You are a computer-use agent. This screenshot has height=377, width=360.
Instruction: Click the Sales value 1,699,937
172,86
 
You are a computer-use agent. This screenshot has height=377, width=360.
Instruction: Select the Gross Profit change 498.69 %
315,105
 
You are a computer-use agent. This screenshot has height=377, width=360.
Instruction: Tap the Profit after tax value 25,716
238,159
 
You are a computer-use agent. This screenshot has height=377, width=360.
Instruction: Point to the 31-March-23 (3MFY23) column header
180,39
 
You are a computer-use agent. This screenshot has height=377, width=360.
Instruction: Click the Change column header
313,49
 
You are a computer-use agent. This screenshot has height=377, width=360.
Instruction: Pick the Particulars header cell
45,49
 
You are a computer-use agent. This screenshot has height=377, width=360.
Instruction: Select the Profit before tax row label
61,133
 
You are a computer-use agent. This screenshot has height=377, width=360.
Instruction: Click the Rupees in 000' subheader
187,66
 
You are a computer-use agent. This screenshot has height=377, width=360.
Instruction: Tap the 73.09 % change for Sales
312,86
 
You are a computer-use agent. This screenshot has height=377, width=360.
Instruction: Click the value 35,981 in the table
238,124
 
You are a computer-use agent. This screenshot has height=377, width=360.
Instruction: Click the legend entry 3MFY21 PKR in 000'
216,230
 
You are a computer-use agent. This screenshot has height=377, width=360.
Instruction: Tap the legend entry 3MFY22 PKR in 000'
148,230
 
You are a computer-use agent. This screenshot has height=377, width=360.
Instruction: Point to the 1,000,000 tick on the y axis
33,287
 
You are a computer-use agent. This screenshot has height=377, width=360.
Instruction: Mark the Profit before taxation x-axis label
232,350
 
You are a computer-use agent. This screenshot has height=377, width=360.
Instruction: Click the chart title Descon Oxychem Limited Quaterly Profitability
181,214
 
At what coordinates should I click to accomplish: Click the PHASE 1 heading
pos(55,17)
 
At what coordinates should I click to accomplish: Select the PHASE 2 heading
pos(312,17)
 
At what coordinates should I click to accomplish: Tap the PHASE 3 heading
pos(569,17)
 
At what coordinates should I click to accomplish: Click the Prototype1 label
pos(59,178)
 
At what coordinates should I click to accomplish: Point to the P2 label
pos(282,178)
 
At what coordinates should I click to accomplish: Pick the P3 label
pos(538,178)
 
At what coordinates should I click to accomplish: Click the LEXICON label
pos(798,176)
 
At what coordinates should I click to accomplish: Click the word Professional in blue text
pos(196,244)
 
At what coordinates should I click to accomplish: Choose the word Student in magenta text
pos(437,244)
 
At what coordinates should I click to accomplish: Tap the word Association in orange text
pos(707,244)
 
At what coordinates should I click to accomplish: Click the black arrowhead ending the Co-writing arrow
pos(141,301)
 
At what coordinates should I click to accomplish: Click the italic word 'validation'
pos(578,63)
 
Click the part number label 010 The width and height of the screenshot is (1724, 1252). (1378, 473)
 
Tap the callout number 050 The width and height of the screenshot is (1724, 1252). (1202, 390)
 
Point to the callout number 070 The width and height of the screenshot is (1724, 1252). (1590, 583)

**Your goal**
Copy out every one of the lines above word for word.

**Expected answer**
You are a computer-use agent. This screenshot has height=377, width=360.
Instruction: Click the Sales value 1,699,937
172,86
 
You are a computer-use agent. This screenshot has height=377, width=360.
Instruction: Select the Gross Profit change 498.69 %
315,105
 
You are a computer-use agent. This screenshot has height=377, width=360.
Instruction: Tap the Profit after tax value 25,716
238,159
 
You are a computer-use agent. This screenshot has height=377, width=360.
Instruction: Point to the 31-March-23 (3MFY23) column header
180,39
 
You are a computer-use agent. This screenshot has height=377, width=360.
Instruction: Click the Change column header
313,49
 
You are a computer-use agent. This screenshot has height=377, width=360.
Instruction: Pick the Particulars header cell
45,49
 
You are a computer-use agent. This screenshot has height=377, width=360.
Instruction: Select the Profit before tax row label
61,133
 
You are a computer-use agent. This screenshot has height=377, width=360.
Instruction: Click the Rupees in 000' subheader
187,66
 
You are a computer-use agent. This screenshot has height=377, width=360.
Instruction: Tap the 73.09 % change for Sales
312,86
 
You are a computer-use agent. This screenshot has height=377, width=360.
Instruction: Click the value 35,981 in the table
238,124
 
You are a computer-use agent. This screenshot has height=377, width=360.
Instruction: Click the legend entry 3MFY21 PKR in 000'
216,230
 
You are a computer-use agent. This screenshot has height=377, width=360.
Instruction: Tap the legend entry 3MFY22 PKR in 000'
148,230
 
You are a computer-use agent. This screenshot has height=377, width=360.
Instruction: Point to the 1,000,000 tick on the y axis
33,287
 
You are a computer-use agent. This screenshot has height=377, width=360.
Instruction: Mark the Profit before taxation x-axis label
232,350
 
You are a computer-use agent. This screenshot has height=377, width=360.
Instruction: Click the chart title Descon Oxychem Limited Quaterly Profitability
181,214
 
At what coordinates should I click to accomplish: Click the PHASE 1 heading
pos(55,17)
 
At what coordinates should I click to accomplish: Select the PHASE 2 heading
pos(312,17)
 
At what coordinates should I click to accomplish: Tap the PHASE 3 heading
pos(569,17)
 
At what coordinates should I click to accomplish: Click the Prototype1 label
pos(59,178)
 
At what coordinates should I click to accomplish: Point to the P2 label
pos(282,178)
 
At what coordinates should I click to accomplish: Pick the P3 label
pos(538,178)
 
At what coordinates should I click to accomplish: Click the LEXICON label
pos(798,176)
 
At what coordinates should I click to accomplish: Click the word Professional in blue text
pos(196,244)
 
At what coordinates should I click to accomplish: Choose the word Student in magenta text
pos(437,244)
 
At what coordinates should I click to accomplish: Tap the word Association in orange text
pos(707,244)
 
At what coordinates should I click to accomplish: Click the black arrowhead ending the Co-writing arrow
pos(141,301)
 
At what coordinates should I click to accomplish: Click the italic word 'validation'
pos(578,63)
 
Click the part number label 010 The width and height of the screenshot is (1724, 1252). (1378, 473)
 
Tap the callout number 050 The width and height of the screenshot is (1724, 1252). (1202, 390)
 
Point to the callout number 070 The width and height of the screenshot is (1724, 1252). (1590, 583)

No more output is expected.